Following the general election of June 2010, it took Belgium
a further 589 days to negotiate, agree on and formally recognise and enable a
government. It didn’t seem to bother the Belgians greatly. In fact, beginning in
December 2018 they seem determined to repeat the process and have only recently installed a
caretaker Prime Minister to oversee the coronavirus issue. Given the inability
of the diverse and disparate parties to agree, this could become a permanent
arrangement, in which case the Belgian people would be justified in wondering
what was the point of having elections at all. (Pretty much the ultimate ambition
of the EU, as it happens.)
The fact is some roles in society, many of them extremely
well paid, perform no useful function and would not be missed. Such roles are
often so obscure that most people are unaware they exist at all. A whole
plethora of functionaries can be described as rent-seekers. Rent seeking is when
somebody seeks remuneration without contributing any productivity and is
particularly prevalent in publicly-funded bodies, although many advisors and
consultants in the private sector are equally leech-like.
The fable of the Emperor’s New Clothes is well known, but
regularly goes unheeded while parasitic charlatans continue to practise their
blood-sucking with impunity until they are revealed for the thieves they really
are. Thief isn’t too harsh a word, either. The exotic con man who persuades
your middle-aged aunt to part with her savings for love is doing exactly the
same thing as the life coach who convinces you that you need help to wipe your
arse. They may tell themselves that the money was offered freely, but in their
hearts they know exactly what they are doing.
But these are relatively small beer and such lone scammers’
careers are often short-lived. In large organisations, however, there are
plenty of places to hide and the insertion of rent-seeking blood-suckers has
been incorporated directly into the core of the entity’s paradigm. Remember all
those ridiculous mission statements that were all the rage not so long ago?
People were paid to come up with those. Just as the Iron Law of Bureaucracy decrees
that bureaucrats document a company to death, once you have one non-job in
place the infection soon spreads and the nonsense quickly follows.
Addicts often have to go cold turkey rather than try and
cut down or substitute one dangerous substance for a slightly less dangerous
alternative. Many recovered addicts report that they do not miss the thing they
once thought they utterly depended upon. And especially in these times when we
have had to tighten our belts no doubt most of us have carried out an audit of
our lives and discovered all sorts of things we can give up. We all understand buyer’s
remorse and sometimes even feel shame for our folly, but in the end we see the
funny side and laugh at the stuff we bought, but had no real need for.

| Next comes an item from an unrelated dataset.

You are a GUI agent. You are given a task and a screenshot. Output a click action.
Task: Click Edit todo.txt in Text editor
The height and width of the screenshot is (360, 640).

We have a resident Face Painter???
The best way of working out if something is necessary is
to see if you can get by without it. If
you can, you didn’t need it. If you didn’t even notice it was missing you never
needed it. Now, ask yourself, during lockdown did you experience any great
craving for any of the following: human rights lawyers, sociologists, race
relations advisers, inclusion and diversity officers, customer experience
managers and any of the other costly and pointless non-jobs? What, in all
honesty, did they bring to the table? Whose lives did they enrich other than
their own? I reckon it’s way past time for that audit and high time for us all
to have a bloody good laugh.
Good piece Batsby, I recently tried to complain to my borough council. I was passed from department to department 6 times on the phone until I ended up back where I started at which point I hung up in despair. Don't get me started on HS2, the nearest thing to a modern south sea bubble I have ever seen, a licence to print your own salary if ever I saw one.